Gerber et al. reported clinical improvement in all cases of VIP upon ceasing voriconazole.11
Pain should improve with medication discontinuation, with some patients experiencing relief within days and most seeing resolution within two to four months. ALP and radiologic abnormalities typically normalize within three to four months.4,5,10 However, elevated blood fluoride levels may persist for an extended period, reflecting fluoride sequestration in, and slow release from, the skeleton.1
Supportive care includes pain management and addressing other conditions that may impact bone health such as hyperparathyroidism or malnutrition if present. Some less studied strategies, such as urinary alkalinization for pH-dependent fluoride excretion, have been suggested but have yet to be widely studied or used.
Conclusion
The patient described in this case exhibited classic findings of VIP, including diffuse bone pain, multifocal periosteal reactions on X-rays, enthesopathy, calcific tendinitis, elevated ALP levels and high fluoride levels. Notably, the patient’s symptoms and elevated ALP levels quickly resolved following the discontinuation of voriconazole. This case underscores the importance of rapid recognition and diagnosis of VIP by rheumatologists, which can prevent unnecessary and costly invasive procedures and significantly enhance the patient’s quality of life.

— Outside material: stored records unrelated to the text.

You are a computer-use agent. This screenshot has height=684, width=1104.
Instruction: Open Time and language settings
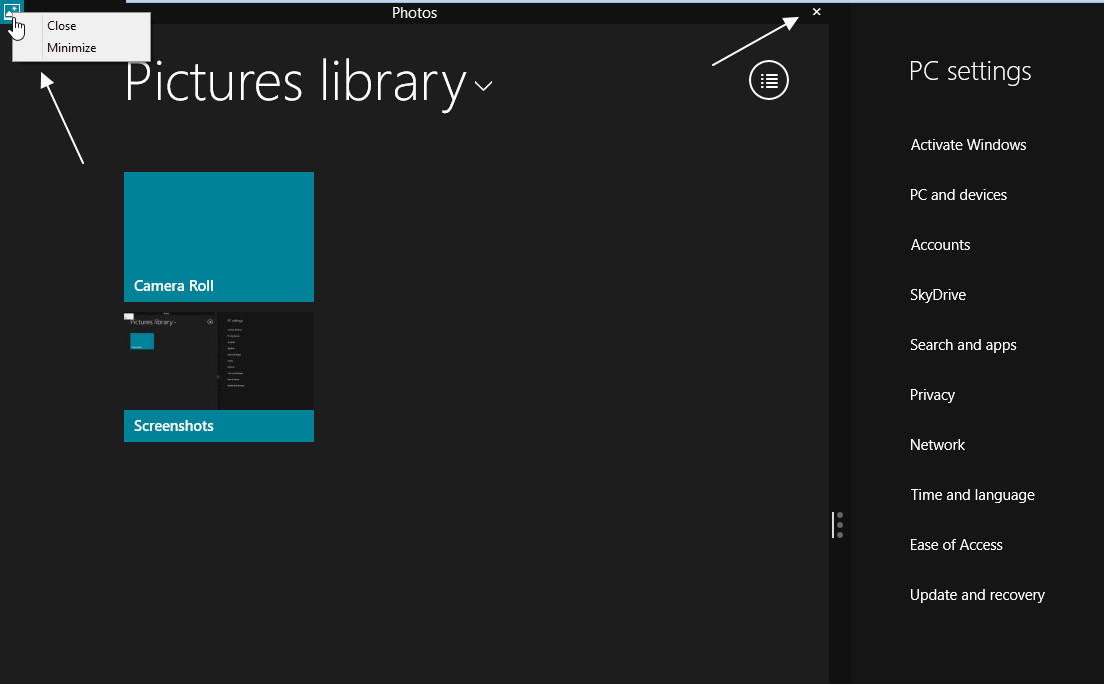click(972, 495)
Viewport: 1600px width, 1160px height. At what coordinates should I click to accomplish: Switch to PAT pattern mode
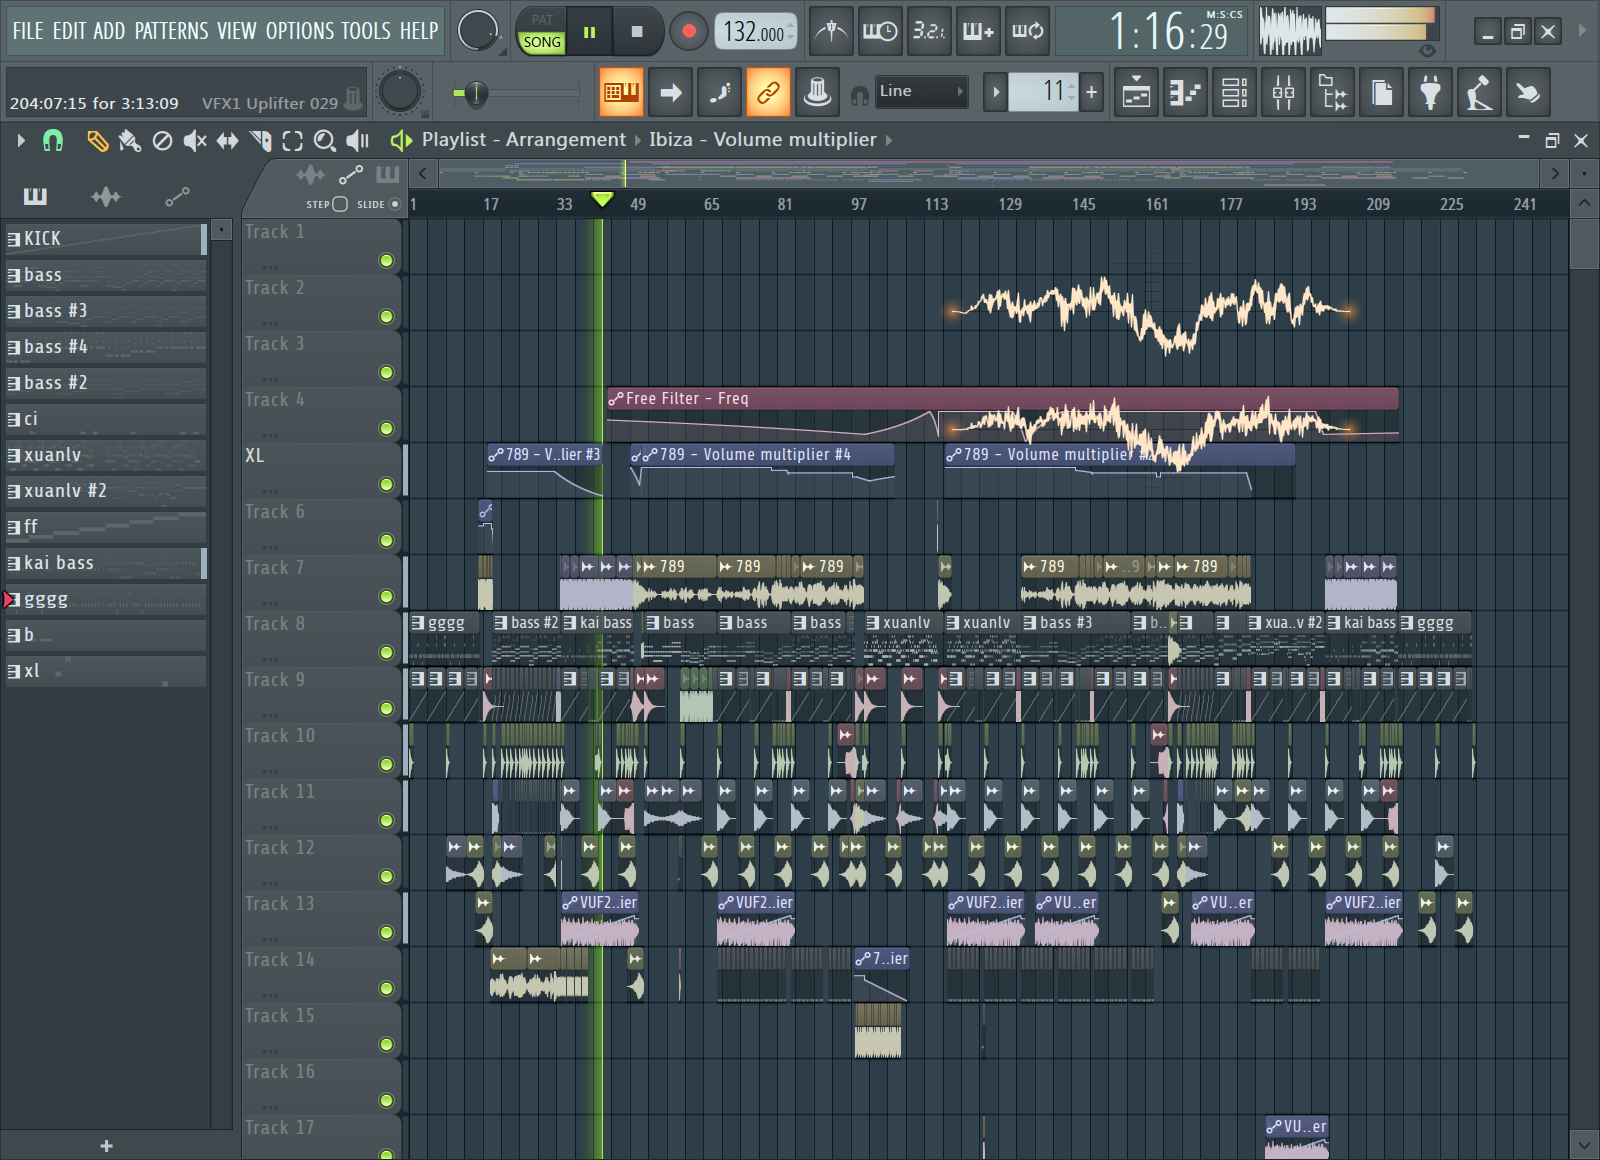542,19
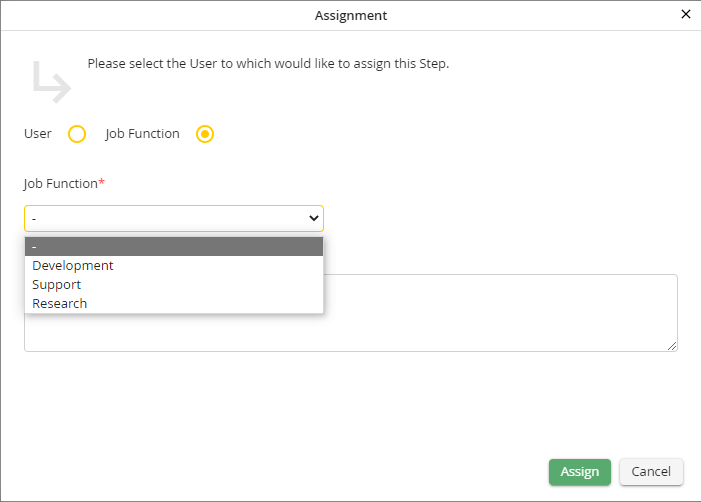The width and height of the screenshot is (701, 502).
Task: Click the "Job Function" radio label text
Action: [x=142, y=134]
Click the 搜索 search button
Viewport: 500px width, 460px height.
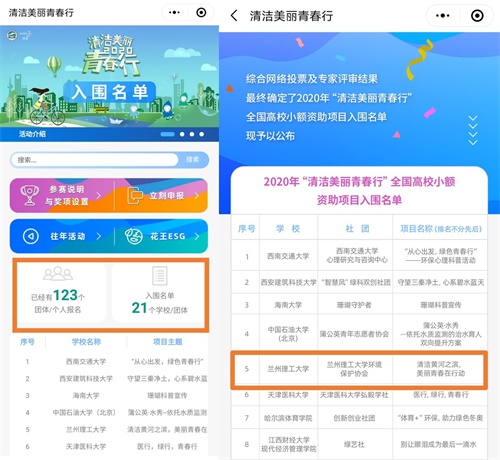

Amanda Moyer, MD, is a fourth-year fellow in a combined adult and pediatric rheumatology fellowship at Stanford School of Medicine, Palo Alto, Calif.
References
- Rad B, Saleem M, Grant S, et al. Fluorosis and periostitis deformans as complications of prolonged voriconazole treatment. Ann Clin Biochem. 2015 Sep;52(Pt 5):611–614.

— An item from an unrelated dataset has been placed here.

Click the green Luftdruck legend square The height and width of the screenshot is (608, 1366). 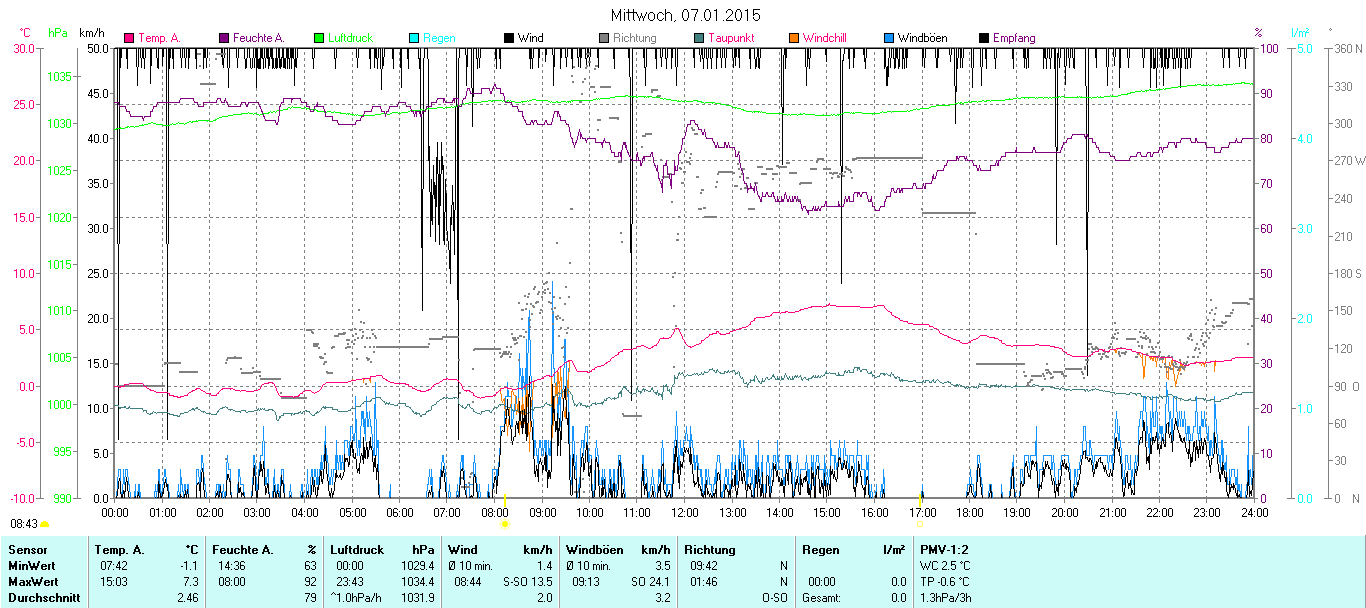pos(319,38)
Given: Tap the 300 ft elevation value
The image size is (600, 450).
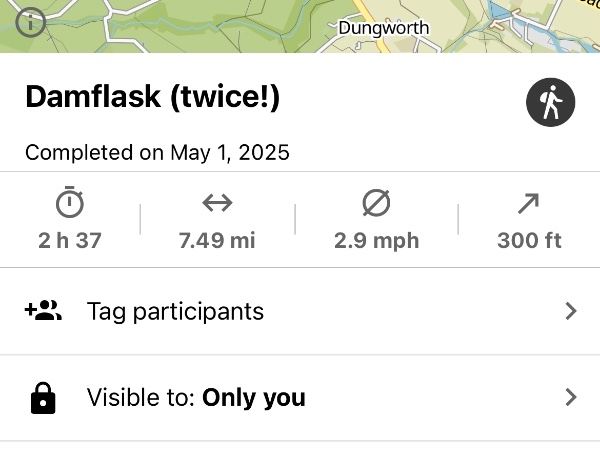Looking at the screenshot, I should [x=529, y=241].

- Newman C, Sharma R, Silverstone L, et al. Voriconazole-induced periostitis. Radiopaedia. org. 2022 Jun 14. Revised 2024 Apr 2. https:// radiopaedia.org/articles/147153.
- Guarascio AJ, Bhanot N, Min Z. Voriconazole- associated periostitis: Pathophysiology, risk factors, clinical manifestations, diagnosis, and management. World J Transplant. 2021 Sep;11(9):356–371.
- Tan I, Lomasney L, Stacy GS, et al. Spectrum of voriconazole-induced periostitis with review of the differential diagnosis. AJR Am J Roentgenol. 2019 Jan;212(1):157–165.
- Bennett MJ, Balcerek MI, Lewis EA, et al. Voriconazole-associated periostitis: New insights into pathophysiology and management. JBMR Plus. 2021 Oct 6;6(2):e10557.
- Lindsay R. Fluoride and bone—quantity versus quality. N Engl J Med. 1990 Mar;322(12):845–846.
- Ciosek Ż, Kot K, Kosik-Bogacka D, et al. The effects of calcium, magnesium, phosphorus, fluoride, and lead on bone tissue. Biomolecules. 2021 Mar;11(4):506.
- Dhar V, Bhatnagar M. Physiology and toxicity of fluoride. Indian J Dent Res. 2009 Jul–Sep;20(3):350–355.
- Reber JD, McKenzie GA, Broski SM. Voriconazole-induced periostitis: Beyond post-transplant patients. Skeletal Radiol. 2016 Jun;45(6):839–842.
- Adwan MH. Voriconazole-induced periostitis: A new rheumatic disorder. Clin Rheumatol. 2017 Mar;36(3):609–615.
- Gerber B, Guggenberger R, Fasler D, et al. Reversible skeletal disease and high fluoride serum levels in hematologic patients receiving voriconazole. Blood. 2012 Sep;120(12):2390–2394.
- Office of Dietary Supplements. Fluoride fact sheet for health professionals. National Institutes of Health. 2024 Jun 26. https://ods.od.nih.gov/ factsheets/Fluoride-HealthProfessional.
- Rana RS, Wu JS, Eisenberg RL. Periosteal reaction. AJR Am J Roentgenol. 2009 Oct;193(4):W259–272.
- Moon WJ, Scheller EL, Suneja A, et al. Plasma fluoride level as a predictor of voriconazole- induced periostitis in patients with skeletal pain. Clin Infect Dis. 2014 Nov 1;59(9):1237–1245.
- Ashmeik W, Schirò S, Joseph GB, et al. Associations of cumulative voriconazole dose, treatment duration, and alkaline phosphatase with voriconazole-induced periostitis. Skeletal Radiol. 2024 May 17.